*What you should do*. Your response should be the lines from the one holding "Where should I click to: Open" to the last line of the data below, copied exactly and with no additions.

*Data section*.

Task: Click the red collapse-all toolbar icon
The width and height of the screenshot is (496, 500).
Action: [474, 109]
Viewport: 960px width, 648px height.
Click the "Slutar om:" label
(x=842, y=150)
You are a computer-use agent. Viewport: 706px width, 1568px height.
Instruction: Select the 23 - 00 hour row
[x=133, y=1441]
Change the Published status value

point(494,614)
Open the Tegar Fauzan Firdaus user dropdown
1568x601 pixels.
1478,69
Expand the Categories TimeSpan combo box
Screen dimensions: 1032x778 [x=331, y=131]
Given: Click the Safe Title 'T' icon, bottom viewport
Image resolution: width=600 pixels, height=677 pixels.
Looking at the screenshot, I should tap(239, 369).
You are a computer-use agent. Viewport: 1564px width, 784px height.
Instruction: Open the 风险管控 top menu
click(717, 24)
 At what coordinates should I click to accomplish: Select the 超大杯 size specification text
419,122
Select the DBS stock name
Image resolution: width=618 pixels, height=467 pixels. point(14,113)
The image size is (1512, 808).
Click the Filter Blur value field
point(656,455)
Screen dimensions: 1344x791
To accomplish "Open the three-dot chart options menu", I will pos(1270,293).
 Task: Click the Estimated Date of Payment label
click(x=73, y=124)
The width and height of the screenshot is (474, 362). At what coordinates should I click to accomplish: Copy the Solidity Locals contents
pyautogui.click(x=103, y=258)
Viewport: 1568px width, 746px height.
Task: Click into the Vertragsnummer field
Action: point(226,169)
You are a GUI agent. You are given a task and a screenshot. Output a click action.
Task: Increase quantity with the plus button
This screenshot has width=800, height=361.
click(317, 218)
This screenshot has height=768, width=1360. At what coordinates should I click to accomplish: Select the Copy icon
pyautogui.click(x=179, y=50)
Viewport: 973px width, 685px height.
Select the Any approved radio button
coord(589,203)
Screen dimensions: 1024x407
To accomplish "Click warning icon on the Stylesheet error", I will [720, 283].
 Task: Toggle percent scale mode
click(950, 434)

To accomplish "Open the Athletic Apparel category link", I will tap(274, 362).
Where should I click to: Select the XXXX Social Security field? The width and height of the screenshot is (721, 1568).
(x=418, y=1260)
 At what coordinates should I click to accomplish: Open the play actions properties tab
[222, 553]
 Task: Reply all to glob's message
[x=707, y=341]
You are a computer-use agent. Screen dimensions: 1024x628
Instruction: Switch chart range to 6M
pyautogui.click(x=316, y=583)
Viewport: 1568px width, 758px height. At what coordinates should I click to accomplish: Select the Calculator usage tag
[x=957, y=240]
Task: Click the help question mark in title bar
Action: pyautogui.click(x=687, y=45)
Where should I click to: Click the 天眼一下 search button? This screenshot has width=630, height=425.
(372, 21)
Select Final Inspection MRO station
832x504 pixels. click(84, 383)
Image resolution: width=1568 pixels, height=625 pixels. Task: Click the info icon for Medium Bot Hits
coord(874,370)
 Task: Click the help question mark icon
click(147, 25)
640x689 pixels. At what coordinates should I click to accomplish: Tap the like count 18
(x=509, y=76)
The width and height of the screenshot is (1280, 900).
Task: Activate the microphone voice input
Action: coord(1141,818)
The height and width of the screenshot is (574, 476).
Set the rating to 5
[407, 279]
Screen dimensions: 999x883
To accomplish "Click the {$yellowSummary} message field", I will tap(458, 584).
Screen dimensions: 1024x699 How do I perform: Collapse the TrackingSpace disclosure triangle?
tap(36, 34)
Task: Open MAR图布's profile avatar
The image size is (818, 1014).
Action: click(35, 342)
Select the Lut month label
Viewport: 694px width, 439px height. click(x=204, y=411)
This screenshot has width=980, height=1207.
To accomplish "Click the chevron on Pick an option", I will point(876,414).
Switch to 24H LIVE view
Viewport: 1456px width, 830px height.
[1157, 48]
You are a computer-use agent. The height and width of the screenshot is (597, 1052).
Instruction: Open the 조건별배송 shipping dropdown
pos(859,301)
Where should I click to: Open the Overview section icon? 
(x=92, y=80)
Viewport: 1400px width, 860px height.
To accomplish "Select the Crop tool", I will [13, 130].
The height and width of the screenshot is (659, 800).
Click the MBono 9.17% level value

*Solution to this exercise*.
Where should I click to: Open the Overview section icon? 
(x=92, y=80)
Viewport: 1400px width, 860px height.
To accomplish "Select the Crop tool", I will [13, 130].
The height and width of the screenshot is (659, 800).
Click the MBono 9.17% level value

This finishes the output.